"National Education Union" overwhelmingly carried at special conferences and could be TUC's fourth largest affiliate
by Conrad Landin
TEACHERS are set to be represented by a new union of half a million members - after two existing unions voted to ballot their members on a merger plan.
The National Union of Teachers and the Association of Teachers and Lecturers held special conferences in London on Saturday to debate the proposals, which were overwhelmingly carried.
The new organisation will be called the National Education Union and will likely be the TUC’s fourth largest affiliate.
NUT general secretary Kevin Courtney said the decision marked “a historic day for teacher trade unionism”, saying teachers must unite in order to face off government attacks on education.
“The NUT has long been an advocate of professional unity and today’s decision by both NUT and ATL delegates takes it another step forward,” he said.
“Over the past decade the education landscape has seen unprecedented change, most of which has had a detrimental effect on both school staff and pupils. If we are to protect our education system effectively the profession needs to be speaking with one voice.”
ATL leader Mary Bousted added: “A new union will bring together the best elements of ATL and NUT to give a louder voice to education professionals when speaking out against poor government policy and bad employment practices.
“The new union will support every member in maintained or independent schools and colleges - teachers, lecturers, support staff, leaders - to come together to make their working lives better, letting them concentrate on their main purpose, to educate children and young people.”
If the members’ ballots approve the plan, the new union will be formed next September, in a transitional phase with separate ATL and NUT sections and a joint executive committee and joint general secretaries.
The sections would be integrated in 2019, and a single general secretary would be elected from 2023.
The third main teaching union, Nasuwt, is not involved in the merger plans.
But the new union is likely to also recruit teaching assistants and heads, who are both already represented within ATL’s structures.
The NUT special conference carried the motion by 96.6 per cent, and it is thought the margin of victory at the ATL event was even higher.

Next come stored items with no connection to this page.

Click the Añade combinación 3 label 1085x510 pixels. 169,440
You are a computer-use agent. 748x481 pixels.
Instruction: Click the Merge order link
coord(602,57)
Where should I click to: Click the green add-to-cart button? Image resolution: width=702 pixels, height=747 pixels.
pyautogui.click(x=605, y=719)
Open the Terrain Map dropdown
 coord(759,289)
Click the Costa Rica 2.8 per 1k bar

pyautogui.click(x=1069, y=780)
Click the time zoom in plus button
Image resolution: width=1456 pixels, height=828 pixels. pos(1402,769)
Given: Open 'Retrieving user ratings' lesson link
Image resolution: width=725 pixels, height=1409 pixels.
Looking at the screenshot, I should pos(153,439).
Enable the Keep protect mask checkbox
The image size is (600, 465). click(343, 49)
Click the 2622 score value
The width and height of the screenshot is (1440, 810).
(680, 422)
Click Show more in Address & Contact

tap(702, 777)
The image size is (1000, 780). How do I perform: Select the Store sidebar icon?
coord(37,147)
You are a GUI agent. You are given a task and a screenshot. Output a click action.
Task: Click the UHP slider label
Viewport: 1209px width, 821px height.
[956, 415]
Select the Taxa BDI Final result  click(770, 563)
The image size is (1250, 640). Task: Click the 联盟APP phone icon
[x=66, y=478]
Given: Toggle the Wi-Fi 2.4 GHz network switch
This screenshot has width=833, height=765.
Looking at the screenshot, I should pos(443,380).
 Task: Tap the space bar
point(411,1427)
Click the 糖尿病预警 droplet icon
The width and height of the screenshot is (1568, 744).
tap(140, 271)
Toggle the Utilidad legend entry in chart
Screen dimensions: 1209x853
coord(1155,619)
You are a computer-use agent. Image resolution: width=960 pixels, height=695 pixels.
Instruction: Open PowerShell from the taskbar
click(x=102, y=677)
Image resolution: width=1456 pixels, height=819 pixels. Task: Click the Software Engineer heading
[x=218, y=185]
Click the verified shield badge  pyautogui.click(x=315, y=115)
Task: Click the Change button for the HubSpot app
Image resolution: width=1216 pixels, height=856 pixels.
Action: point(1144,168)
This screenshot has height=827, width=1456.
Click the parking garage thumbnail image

Former ATL president Hank Roberts, the organising secretary of the Unify campaign, told the Star: “This was stunning proof if any was needed that the education workers’ unions need and want unity.
“Our belief is that workers are best served when there is not competition from different unions for members. Our intention from this great step forwards is to unite the whole sector into one education union - over one million strong.
“This won’t be a magic solution to our problems but it will help massively. We need to organise and reorganise to take on the people destroying state education and defeat them.”